Uzmanlar, kadınlardaki anemi sorununa dikkat çekerek önemli uyarılarda bulundu. Kadın Hastalıkları ve Doğum Uzmanı Prof. Dr. Yusuf Üstün, “Bu sorunu görmek, istemediğimiz bir durumdur ama Türkiye’de ve dünyada birçok kadın bu durumu normal olarak kabul ediyor. Fazla kanama ve kansızlık yaşarken bunu sıradan bir şey gibi değerlendiriyorlar. Bu durumu iyileştirmek için tedavi edilmeleri ve demir takviyesi alması gerektiğini vurguluyoruz. Özellikle, hamilelik öncesinde aneminin düzeltilmesini öneriyoruz” şeklinde konuştu.
Türkiye’nin dört bir yanından birçok doktorun katılımıyla gerçekleşen Türk-Alman Jinekoloji Kongresi, Antalya’da başladı. 23-27 Nisan tarihleri arasında düzenlenen etkinlikte, Türk Alman Jinekoloji Eğitim, Araştırma ve Hizmet Vakfı (TAJEV) başkanlığı ve organizasyonu yürütülüyor. Kongrede, Kadın Hastalıkları ve Doğum alanında önde gelen isimler arasında yer alan Prof. Dr. Mehmet Cihat Ünlü ve Dr. Ceana Nezhat önemli bilgiler paylaştılar. Toplantıda, kadın hastalıkları ile ilgili çeşitli konular ele alınırken dikkat çeken uyarılar yapıldı.
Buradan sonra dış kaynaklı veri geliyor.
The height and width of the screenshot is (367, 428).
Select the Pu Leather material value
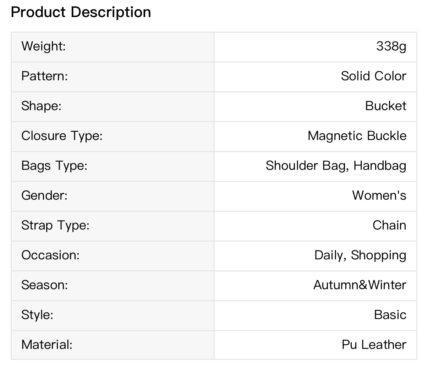coord(374,345)
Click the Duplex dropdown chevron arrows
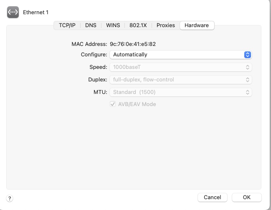Screen dimensions: 271x210 (x=247, y=79)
Dr. Ceana Nezhat, özellikle kadınları etkileyen endometriozis hastalığını tartışırken, “Bu hastalık pelvik ağrı gibi semptomlarla kendini gösteriyor. Endometriozis, sinsi bir şekilde organlara zarar verebiliyor. Doğru cerrahi müdahale edilmesi oldukça önemli. Ergenlik dönemindeki hastalarda tanı konulması gerektiğinden daha zor olabiliyor; bazen bir tanı konulabilmesi için 11-12 doktor gezmek gerekebiliyor” ifadelerini kullandı.
Prof. Dr. Ünlü ise kadınların daha geç yaşlarda evlenmeye başladığını ve kariyer planlamalarının doğum süreçlerini etkilediğine dikkat çekti. Rutin doğum kontrollerinin önemini vurgulayan Ünlü, gebelik döneminde düzenli takiplerin yapılmasının kritik olduğunu dile getirdi. Ayrıca, anne ve bebek sağlığı için teknolojinin ve hekim iş birliğinin sağladığı başarıları aktardı.
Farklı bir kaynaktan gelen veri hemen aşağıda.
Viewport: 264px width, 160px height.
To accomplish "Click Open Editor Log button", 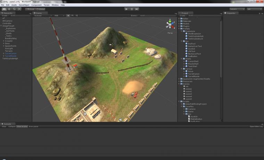I will click(x=256, y=127).
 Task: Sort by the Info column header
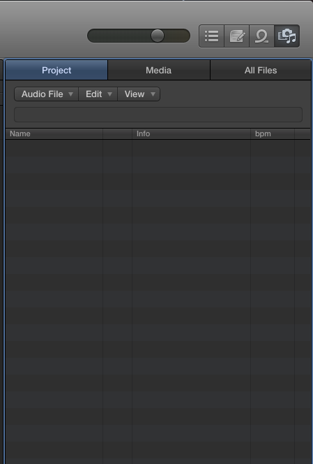point(191,133)
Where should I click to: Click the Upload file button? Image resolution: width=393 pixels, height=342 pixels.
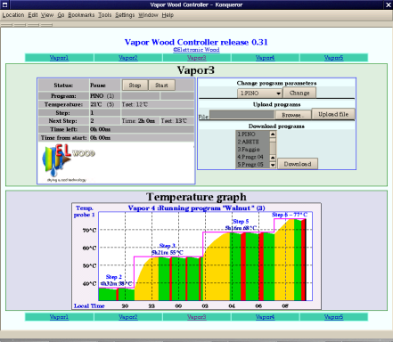pyautogui.click(x=333, y=114)
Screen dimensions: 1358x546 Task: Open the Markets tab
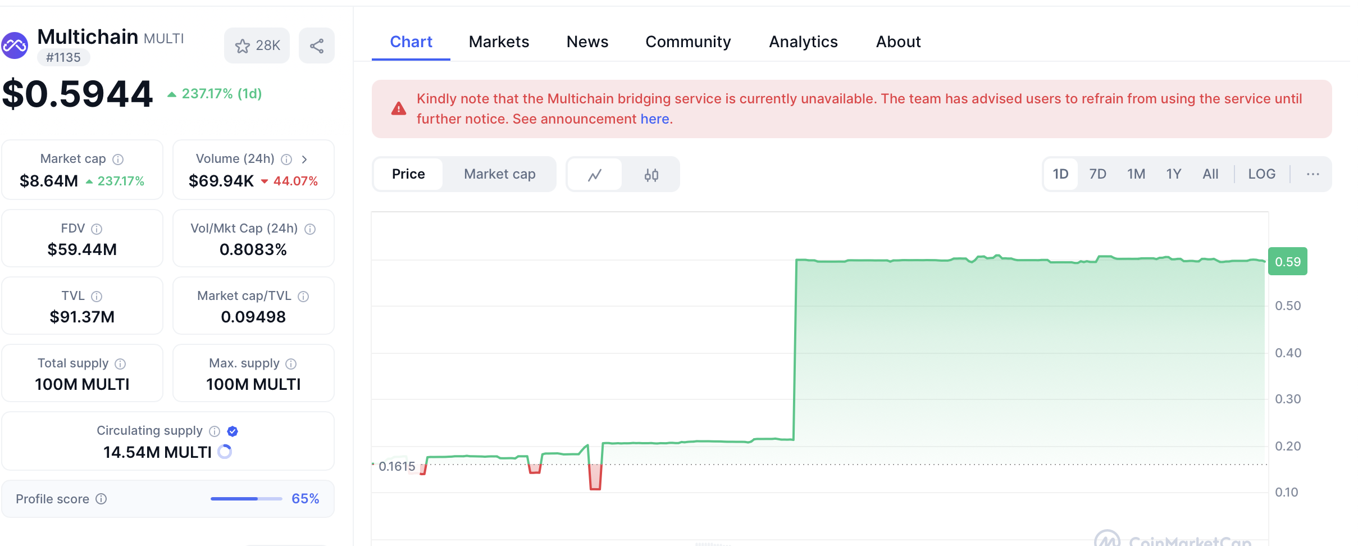click(x=499, y=42)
Prof. Dr. Üstün, anne ölümlerine dair bilgiler vererek, kalp damar hastalıklarının başı çektiğini belirtti. “Dünya genelinde en yaygın ölüm sebebi doğum sonrası kanamalardır. Bu durum gelişmiş ülkelerde de gözlemleniyor. Epilepsi hastası olan gebelerin, ‘Gebeyim’ diyerek ilaçlarını bırakmaları büyük tehlike oluşturuyor, bu konuda halkın bilinçlendirilmesi gerekiyor” dedi.
Kansızlık üzerine yorumlarda bulunan Prof. Dr. Üstün, “Aşırı kanama yaşayıp anemik şekilde dolaşan kadınlar açısından durumun normalleşmesi söz konusu. Bu sağlık sorunları, sosyal ve iş yaşamlarını olumsuz etkileyebilir. Dolayısıyla bu durumdan kurtulmak için tedavi almaları ve demir takviyesi kullanmaları son derece önemlidir!” şeklinde uyarıda bulundu. Ayrıca, pelvik taban egzersizlerini yapmalarının gerektiğini de ekledi.
Prof. Dr. Üstün, gebelikte görüntüleme tetkiklerinin önemini belirterek, “Gebelerin bazı durumlarda radyasyon içeren tetkiklere ihtiyaç duyması mümkündür. Bu durumlar gerektiğinde hekim tarafından yapılır. Tansiyon takibi de gebelik sürecinde önemlidir; kadınların bu konuda dikkatli olması gerekir” diyerek, gebelikte sezaryenin gerekliliğini de vurguladı.